In this paper, the research on the modification of LiFePO₄ cathode materials and NCM ternary cathode materials using nanomaterials is studied and explored, the types and modification effects of nano-modified materials are analyzed, and the following conclusions are drawn.

Nano-scale modified materials used for the modification of LFP and NCM include oxide nanomaterials, lithium salt nanomaterials, and carbon nanomaterials. The oxide nanomaterials mentioned in the paper include Al₂O₃, SiO₂, and SnO₂; the lithium nanomaterials include LiAlO₂, LiNbO₃, Li₂TiO₃, and Li₂ZrO₃; and the carbon nanomaterials include CNTs, CNCs, nano-graphite, graphene and graphene oxide. For the preparation of nanoscale LiFePO₄, the use of adhesives can improve its electrochemical performance. In this paper, PVDF and TX binders are mentioned, and the two binders combined with the right proportion can improve the electrochemical properties of the materials significantly better than the mono binders. The nano-scale modified materials mentioned in the paper can improve the electrochemical properties of the materials. At the same time, the double-layer nanomaterials have better modification effects than the single-layer nanomaterials, which can better improve the electrochemical properties of the materials.

This paper only summarizes the modification of lithium-ion battery cathode materials by nano-structured modified materials and does not give a detailed description and example of nano-structured cathode materials. Only two cathode materials LFP and NCM are summarized, and other types of cathode materials, such as lithium cobaltate and lithium manganate, are not considered. In the summary of the modification of lithium iron phosphate, only carbon nanomaterials are specifically introduced. Most of the modified materials mentioned in this paper are in the laboratory stage and cannot be used in large-scale production at present.

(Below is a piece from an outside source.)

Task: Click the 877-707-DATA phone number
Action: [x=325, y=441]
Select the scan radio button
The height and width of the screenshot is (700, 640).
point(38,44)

In the future, it is expected that more types of nanostructured modified materials will be applied to different types of positive and negative battery materials. It can also start with changing the structure of materials, especially carbon nanomaterials, which still have a lot of room for development. The modified material of multi-material composite is also a broad research direction, which makes the modified material more diversified. Exploring solutions that can further integrate nanomaterials into production will benefit society as a result of the experiment.